Alerta sanitaria y riesgos ambientales

Más allá de los daños en infraestructura, la emergencia ha encendido las alarmas por el riesgo de una crisis sanitaria. La región se encuentra en alerta naranja hospitalaria, según declaratoria de la Gobernación de Antioquia, debido a la probabilidad de brotes epidemiológicos tras el descenso de las aguas.

Informes preliminares de organismos de vigilancia advierten sobre la presencia de “aguas tóxicas” producto de la descomposición de animales. Se estima la muerte de al menos 1.200 reses, lo que podría generar contaminación en fuentes hídricas y afectar la salud pública.

Asimismo, las autoridades temen un aumento de casos de dengue una vez bajen los niveles del agua, debido a la proliferación de criaderos de mosquitos en zonas inundadas. A esto se suma el riesgo de enfermedades bacterianas, ya que el movimiento de sedimentos habría levantado esporas del suelo que incrementan la probabilidad de brotes de ántrax y clostridiosis.

Impacto social y económico en Urabá

La subregión de Urabá es estratégica para Antioquia por su actividad agrícola, ganadera y comercial. La interrupción de las vías no solo afecta a las comunidades rurales, sino también al transporte de productos hacia otros mercados del país.

Habitantes de Necoclí, San Juan de Urabá y Arboletes han manifestado su preocupación por las pérdidas económicas y la dificultad para acceder a servicios de salud, educación y abastecimiento. En algunos sectores, el agua alcanzó niveles que obligaron a evacuar viviendas y suspender actividades productivas.

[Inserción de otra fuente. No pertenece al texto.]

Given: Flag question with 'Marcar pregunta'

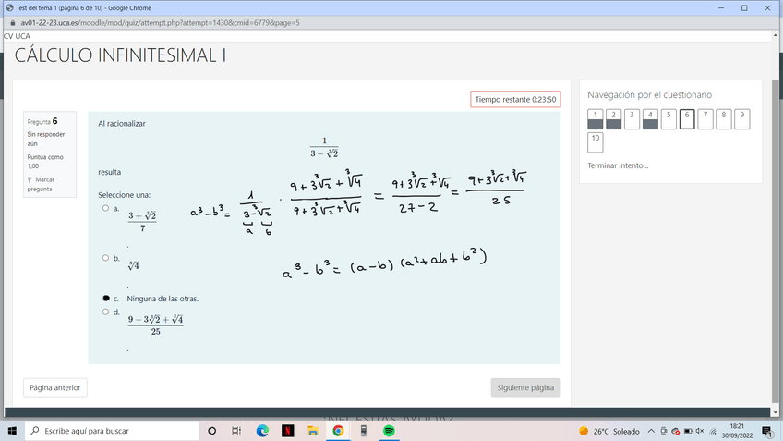Looking at the screenshot, I should pyautogui.click(x=40, y=183).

Con la instalación de los puentes modulares, las autoridades esperan recuperar gradualmente la movilidad y acelerar la entrega de ayudas. Sin embargo, expertos advierten que la reconstrucción total de la infraestructura podría tardar varios meses, dependiendo de las condiciones climáticas y de los recursos asignados.

Mientras continúan las labores de atención, el llamado de las autoridades es a mantener la prevención, seguir las recomendaciones sanitarias y estar atentos a los comunicados oficiales. La emergencia en Urabá no solo deja pérdidas materiales, sino también el desafío de reconstruir comunidades enteras afectadas por uno de los episodios invernales más fuertes del año en Antioquia.